La ciudad se derrumba y yo cantando, dice el trovador cubano Silvio Rodríguez en “Te doy una canción”, y algo de eso debió de sentir Edgardo Rivera Martínez cuando escribía esta novela a comienzos de los años noventa, mientras nuestro país parecía derrumbarse en pedazos por la sinrazón terrorista y una crisis económica sin puerta de salida de emergencia.

Entonces, tuvo que ser entonces, este escritor que ya había dado sobradas muestras de su talento sobre todo en el relato breve (de sus Cuentos del ande y la neblina recomiendo «Ángel de Ocongate», «Adrián» o la inquietante «Lectura al atardecer»), nos contó a lo largo de más de seiscientas páginas el verano de Claudio Alaya, en el que un adolescente de catorce años emprende la búsqueda de su propio modo de ser, teniendo como pautas para resolver el enigma de su existencia un bagaje de lecturas del que sobresalían la Iliada y la Antígona de Sófocles, una curiosidad insaciable sobre el pasado familiar y el futuro propio, unos amigos mucho más adolescentes que él mismo y una familia particular, diferente al medio que habitaba, consciente también de que Jauja es algo más que un escenario, un lugar donde todo (lo bueno, incluido el descubrimiento del amor) es posible.
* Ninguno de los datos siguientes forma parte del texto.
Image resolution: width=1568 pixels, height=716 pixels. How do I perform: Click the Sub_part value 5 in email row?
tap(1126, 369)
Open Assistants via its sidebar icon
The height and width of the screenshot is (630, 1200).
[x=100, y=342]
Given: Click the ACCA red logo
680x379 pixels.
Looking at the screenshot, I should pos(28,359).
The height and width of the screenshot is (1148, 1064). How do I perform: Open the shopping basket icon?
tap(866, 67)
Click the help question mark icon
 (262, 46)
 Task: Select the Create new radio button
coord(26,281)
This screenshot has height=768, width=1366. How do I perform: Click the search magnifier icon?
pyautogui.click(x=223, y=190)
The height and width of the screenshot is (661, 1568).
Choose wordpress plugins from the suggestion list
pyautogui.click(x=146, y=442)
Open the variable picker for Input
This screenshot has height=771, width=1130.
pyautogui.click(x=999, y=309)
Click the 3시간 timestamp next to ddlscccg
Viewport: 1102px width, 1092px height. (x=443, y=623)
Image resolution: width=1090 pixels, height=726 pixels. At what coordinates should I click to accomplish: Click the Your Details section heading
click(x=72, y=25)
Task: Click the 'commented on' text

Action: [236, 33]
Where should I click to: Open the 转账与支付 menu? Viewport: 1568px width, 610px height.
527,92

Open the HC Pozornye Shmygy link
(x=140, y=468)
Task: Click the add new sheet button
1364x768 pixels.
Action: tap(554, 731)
La novela es un diálogo continuo entre el Claudio Alaya adulto y el que habita sus recuerdos del verano de 1947. Así se explica la narración en segunda persona que predomina en la novela, una larga evocación que se alimenta de la lectura de los diarios personales, del cuaderno de notas del joven Claudio y de las cartas que se escribe con su hermana Laura.

Esa fuga de la realidad caótica en que vivía Rivera Martínez y todos los peruanos en aquellos años se convierte, conforme avanzamos la lectura de la novela, en la clave que puede dar solución al país, basada en el diálogo entre diferentes culturas que crecen no solo en nuestra sociedad, sino incluso dentro de nosotros mismos, y que le permiten a Claudio descubrir a Elena de Troya en la bella paciente del sanatorio jaujino o entender la trágica muerte de Antenor, el amor juvenil de su tía Euristela y su entierro en las cimas de Raupi, antiguo cementerio incaico, a la luz del conflicto trágico entre Antígona y Creonte en la obra de Sófocles.

Todo ello confluye en las últimas escenas, en las que Claudio, aprendiz de organista, fusiona en una melodía interpretada con el órgano de la iglesia de Jauja en la misa de difuntos por sus tías Ismena y Euristela, la solemnidad del instrumento religioso con la música de la huaylijía, los pasacalles y los yaravíes locales, “en una exaltación que no es ya de la muerte sino de la vida” (659).